"In the name of God, I deny all these charges in respect to the war in northern Uganda,"
Dominic Ongwen, a senior commander in Uganda's Lord's Resistance Army (LRA), looks on at the International Criminal Court (ICC) in The Hague, on December 6, 2016.
Child soldier-turned-warlord Dominic Ongwen denied 70 charges of war crimes and crimes against humanity on Tuesday when he became the first member of Uganda's brutal Lord's Resistance Army to ever go on trial.
Ongwen, 41, is also the first former child soldier to be tried by the International Criminal Court in The Hague for his role in the notorious rebel group led by the elusive Joseph Kony.
"In the name of God, I deny all these charges in respect to the war in northern Uganda," Ongwen said, when he was asked to plead after all 70 charges containing a litany of horrific crimes were read out to him.
"I am not the LRA. The LRA is Joseph Kony who is the leader," he told the court.
"It was the LRA who abducted people.

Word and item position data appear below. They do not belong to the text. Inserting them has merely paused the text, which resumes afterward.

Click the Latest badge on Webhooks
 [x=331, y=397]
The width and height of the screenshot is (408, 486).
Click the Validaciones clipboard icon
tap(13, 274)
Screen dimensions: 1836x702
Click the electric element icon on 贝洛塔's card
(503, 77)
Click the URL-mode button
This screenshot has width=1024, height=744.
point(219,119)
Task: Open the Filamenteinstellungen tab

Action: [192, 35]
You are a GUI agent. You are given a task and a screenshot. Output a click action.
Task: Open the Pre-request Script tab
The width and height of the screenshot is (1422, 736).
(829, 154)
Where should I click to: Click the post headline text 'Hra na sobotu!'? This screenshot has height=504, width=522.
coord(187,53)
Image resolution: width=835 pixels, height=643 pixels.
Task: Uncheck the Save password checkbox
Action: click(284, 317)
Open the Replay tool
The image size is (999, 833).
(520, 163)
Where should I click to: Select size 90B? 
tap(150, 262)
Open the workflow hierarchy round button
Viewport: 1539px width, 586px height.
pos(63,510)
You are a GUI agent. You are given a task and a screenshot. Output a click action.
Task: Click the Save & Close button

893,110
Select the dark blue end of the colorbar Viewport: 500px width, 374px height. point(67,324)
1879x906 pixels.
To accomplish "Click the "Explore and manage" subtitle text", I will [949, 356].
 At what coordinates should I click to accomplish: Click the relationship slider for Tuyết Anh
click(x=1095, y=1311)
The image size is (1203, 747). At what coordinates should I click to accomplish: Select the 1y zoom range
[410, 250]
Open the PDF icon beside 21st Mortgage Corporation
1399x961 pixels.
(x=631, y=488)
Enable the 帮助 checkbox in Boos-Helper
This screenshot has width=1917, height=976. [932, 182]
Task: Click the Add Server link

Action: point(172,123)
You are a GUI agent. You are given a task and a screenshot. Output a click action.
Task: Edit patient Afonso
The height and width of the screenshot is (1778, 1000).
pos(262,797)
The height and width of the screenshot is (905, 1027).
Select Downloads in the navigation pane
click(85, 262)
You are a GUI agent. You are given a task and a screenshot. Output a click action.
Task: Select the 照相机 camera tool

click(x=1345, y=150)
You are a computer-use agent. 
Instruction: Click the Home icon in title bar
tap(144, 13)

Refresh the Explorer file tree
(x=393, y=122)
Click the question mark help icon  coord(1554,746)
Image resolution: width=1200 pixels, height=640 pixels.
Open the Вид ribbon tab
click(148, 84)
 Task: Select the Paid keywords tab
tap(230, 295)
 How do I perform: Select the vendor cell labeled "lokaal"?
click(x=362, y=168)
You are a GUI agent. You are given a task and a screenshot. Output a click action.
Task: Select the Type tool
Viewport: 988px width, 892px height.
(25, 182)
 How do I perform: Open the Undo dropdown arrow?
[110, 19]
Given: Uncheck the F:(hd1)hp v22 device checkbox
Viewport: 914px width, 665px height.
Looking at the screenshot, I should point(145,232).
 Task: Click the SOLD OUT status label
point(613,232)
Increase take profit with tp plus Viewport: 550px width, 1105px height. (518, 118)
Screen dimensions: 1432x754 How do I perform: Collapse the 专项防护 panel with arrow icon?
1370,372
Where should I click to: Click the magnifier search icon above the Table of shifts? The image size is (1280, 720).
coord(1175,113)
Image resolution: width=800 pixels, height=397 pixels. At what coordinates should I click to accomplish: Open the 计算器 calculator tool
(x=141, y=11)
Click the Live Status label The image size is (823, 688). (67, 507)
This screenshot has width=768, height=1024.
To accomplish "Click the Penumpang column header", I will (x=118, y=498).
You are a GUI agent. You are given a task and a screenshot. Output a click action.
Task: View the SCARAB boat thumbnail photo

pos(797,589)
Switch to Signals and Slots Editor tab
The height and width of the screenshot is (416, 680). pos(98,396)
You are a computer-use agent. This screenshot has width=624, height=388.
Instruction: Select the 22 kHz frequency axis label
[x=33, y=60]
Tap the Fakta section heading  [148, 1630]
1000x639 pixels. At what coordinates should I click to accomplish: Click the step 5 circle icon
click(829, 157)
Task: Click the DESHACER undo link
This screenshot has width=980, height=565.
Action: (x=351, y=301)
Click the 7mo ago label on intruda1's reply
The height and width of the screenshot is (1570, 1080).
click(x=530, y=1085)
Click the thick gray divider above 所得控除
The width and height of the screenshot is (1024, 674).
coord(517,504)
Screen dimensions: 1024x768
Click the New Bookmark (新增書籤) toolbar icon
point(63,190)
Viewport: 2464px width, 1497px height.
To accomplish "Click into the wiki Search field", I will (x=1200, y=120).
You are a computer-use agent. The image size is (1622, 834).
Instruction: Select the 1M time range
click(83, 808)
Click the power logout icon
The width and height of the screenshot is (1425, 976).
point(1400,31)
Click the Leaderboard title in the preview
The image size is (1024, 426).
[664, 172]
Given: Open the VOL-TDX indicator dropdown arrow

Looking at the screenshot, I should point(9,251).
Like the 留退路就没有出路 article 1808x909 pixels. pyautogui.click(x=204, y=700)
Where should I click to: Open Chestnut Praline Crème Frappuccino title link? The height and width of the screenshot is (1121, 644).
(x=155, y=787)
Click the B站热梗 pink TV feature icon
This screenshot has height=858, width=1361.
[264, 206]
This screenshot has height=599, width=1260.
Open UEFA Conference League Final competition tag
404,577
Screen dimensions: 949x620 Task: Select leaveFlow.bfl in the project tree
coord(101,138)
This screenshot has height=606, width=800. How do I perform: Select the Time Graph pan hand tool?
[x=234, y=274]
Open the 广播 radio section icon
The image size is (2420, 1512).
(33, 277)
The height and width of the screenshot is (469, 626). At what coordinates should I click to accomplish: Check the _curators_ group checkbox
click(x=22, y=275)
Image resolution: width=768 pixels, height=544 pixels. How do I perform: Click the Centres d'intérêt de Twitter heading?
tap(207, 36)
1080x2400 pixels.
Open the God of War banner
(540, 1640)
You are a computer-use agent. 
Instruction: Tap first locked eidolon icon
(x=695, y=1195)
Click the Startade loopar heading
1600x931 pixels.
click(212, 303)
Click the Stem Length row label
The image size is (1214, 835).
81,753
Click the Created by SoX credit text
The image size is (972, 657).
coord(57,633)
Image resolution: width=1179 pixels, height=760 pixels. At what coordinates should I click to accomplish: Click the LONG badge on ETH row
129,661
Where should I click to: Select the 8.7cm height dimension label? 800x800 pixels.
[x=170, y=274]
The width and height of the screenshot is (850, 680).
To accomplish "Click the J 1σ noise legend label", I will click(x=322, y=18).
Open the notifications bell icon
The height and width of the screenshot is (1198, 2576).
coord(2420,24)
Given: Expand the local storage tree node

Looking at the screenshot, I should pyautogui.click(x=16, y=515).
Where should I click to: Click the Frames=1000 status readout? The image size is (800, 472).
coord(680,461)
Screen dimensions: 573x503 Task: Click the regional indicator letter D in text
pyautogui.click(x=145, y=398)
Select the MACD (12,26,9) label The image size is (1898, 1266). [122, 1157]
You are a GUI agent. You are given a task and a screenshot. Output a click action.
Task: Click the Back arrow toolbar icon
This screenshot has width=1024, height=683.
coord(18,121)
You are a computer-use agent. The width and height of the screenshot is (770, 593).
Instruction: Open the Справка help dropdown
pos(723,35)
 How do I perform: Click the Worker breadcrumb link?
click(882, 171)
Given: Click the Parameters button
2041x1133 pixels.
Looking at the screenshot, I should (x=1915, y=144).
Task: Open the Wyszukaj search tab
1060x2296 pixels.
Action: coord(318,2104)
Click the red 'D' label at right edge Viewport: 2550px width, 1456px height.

It was the LRA who killed them," Ongwen said, adding he was "one of the people who had crimes committed" against them.
A self-styled mystic and prophet, Kony launched a bloody rebellion against Kampala some three decades ago seeking to impose his own version of the Ten Commandments on northern Uganda.
The UN says it has slaughtered more than 100,000 people and abducted 60,000 children since it was set up in 1987.
"The LRA leadership is reviled worldwide for its brutality against Africans, but never before has an LRA commander faced trial," said Elise Keppler of Human Rights Watch.